I will pick up on the others elsewhere, if it’s helpful, but for now I want to focus on congruence.

The way in which it is being used by several people is as a synonym for ‘authentic’, and when they do so they tend to put this in the context of a dialogue with their client.

If someone says something that I find shocking, I am likely to show a reaction. If the person then asks me if I was shocked (or another emotional reaction) and I say that I was, then I am being ‘authentic’. If I deny it, then I am being ‘inauthentic’. As therapists we have had it drummed into us that we should be open-minded and authentic. This doesn’t mean that we should inhale sharply, clamp our hand over our mouth, and stiffle an expletive – that might be authentic with a friend, but it wouldn’t be particularly helpful to a client who might feel that they couldn’t share any more with us for fear of our reaction. Denying our reaction, though, is lying and lying is almost always inauthentic. Perhaps our training is wrong here: the better approach is to be open-minded and ‘not inauthentic’. I don’t seek to deny my response, but I might hope to control it – and it is in the ability to ‘control’ our response that the difference between authenticity and congruence seems to get confused. Please don’t misunderstand me – I am NOT saying that being ‘congruent’ is about merely controlling our responses!

Rogers and his successors have clearly defined ‘congruence’ as the state of being where an individual’s sense of their ‘ideal self’ aligns closely with that of their ‘real self’. The ‘ideal self’ is what we could be – what our potential (for the forseeable future) could be. Our ‘real self’ is where we are right now. I am congruent if I have worked on myself (my values, my strengths, my thought processes, my responses, etc etc) so that I am behaving as close as I can to the ideal that I could hope to be at. Most of us struggle to achieve this even after a lifetime of ‘work’. Therapists who are clearly ‘congruent’ with their clients are extremely rare – they are probably the handful that we learn about – Carl Rogers, Gerard Egan, Manfred Kets de Vries. Most of us will aspire to and be working on this all our lives.  To suggest that we were ‘congruent’ with a client because we felt sad when they burst into tears isn’t it (nor is it empathy).

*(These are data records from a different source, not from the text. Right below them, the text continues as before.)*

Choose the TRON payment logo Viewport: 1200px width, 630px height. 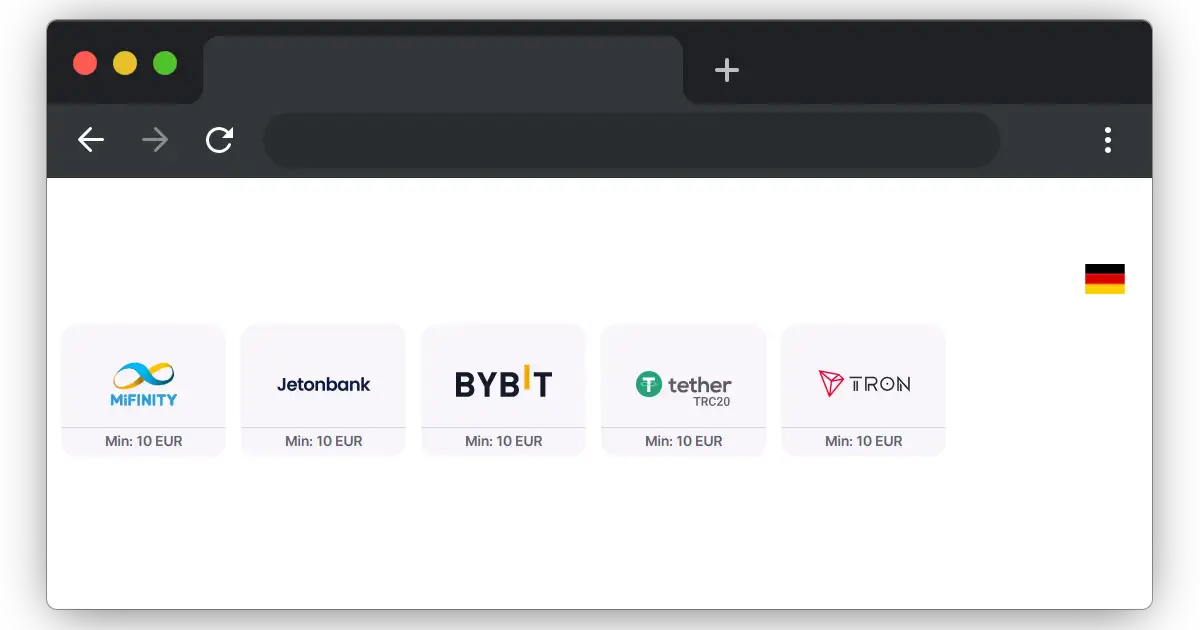pos(864,383)
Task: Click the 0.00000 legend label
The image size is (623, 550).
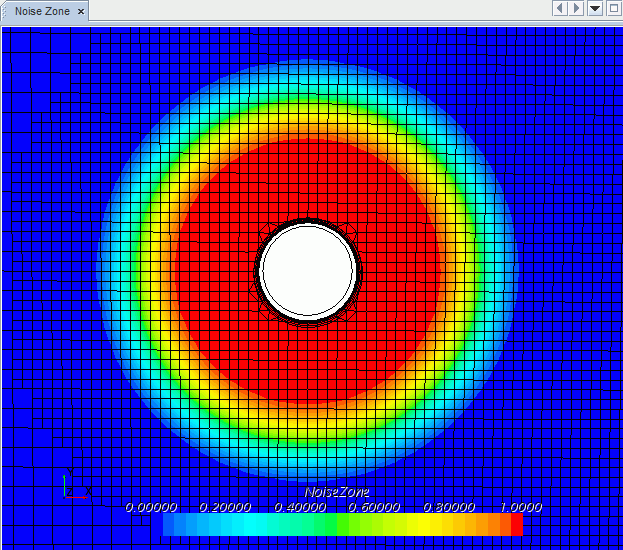Action: [151, 507]
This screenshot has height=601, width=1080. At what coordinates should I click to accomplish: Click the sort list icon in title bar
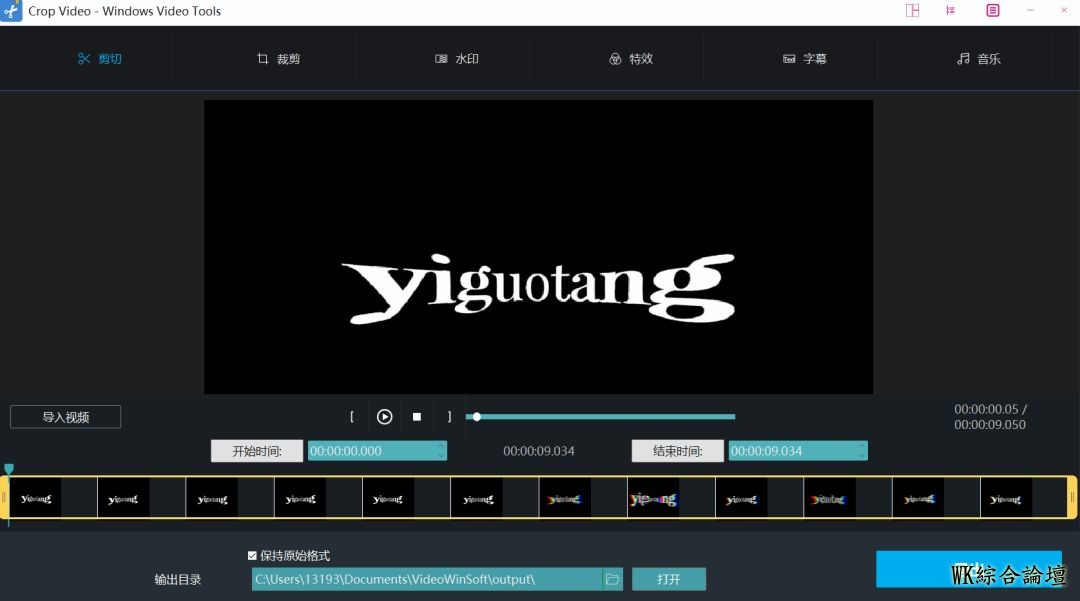tap(951, 11)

Think of some of the people others describe as ‘wise’ – many of whom have followed a spiritual (that’s not the same as religious) path that has often been alongside or after significant life-challenges – Rumi, the Dalai Lama, Thich Nyat Khan, Elisabeth Gaskill, Bob Marley, Mother Theresa, Ekhart Tolle, Nelson Mandela, Paul Coelho, Maya Angelou, and many more. Their wisdom comes from a life-long search usually based on deep reflection and ‘work’ on their responses to the events of their lives. Through this work they have become ‘congruent’.

Our ‘ideal’ self and our ‘real’ self are not just one thing. We each have different things that provoke us and things that trigger others but not us. Our responses to gender, wealth, politics, domestic violence, sexual abuse, superstition, and even mental health are all different. When an uncontrollable and observable response happens (the hand over the mouth, raised eyebrows, etc), it is a strong indication that this is an area in which we might need to do some work in order to become congruent. However, the response can be an avoidance as much as doing something.

So, for example, my fear of my inability to control my own strength, might lead me to avoid ever going anywhere close to where ‘violence’ could occur. It is an area that I have done some ‘work’ around. I understand some of its origins, and I can recognise the impact of this in my behaviour and my life choices. However, I am incongruent around violence – my ‘real self’ doesn’t match where I would like to be (my ‘ideal self’). So I can listen to a client discuss their violence, I can try not to appear shocked, and be authentic in my response to that person if they call me out because something leaked out. But I am not congruent around violence. A friend of mine is a therapist who works with violent offenders within prisons – I could not.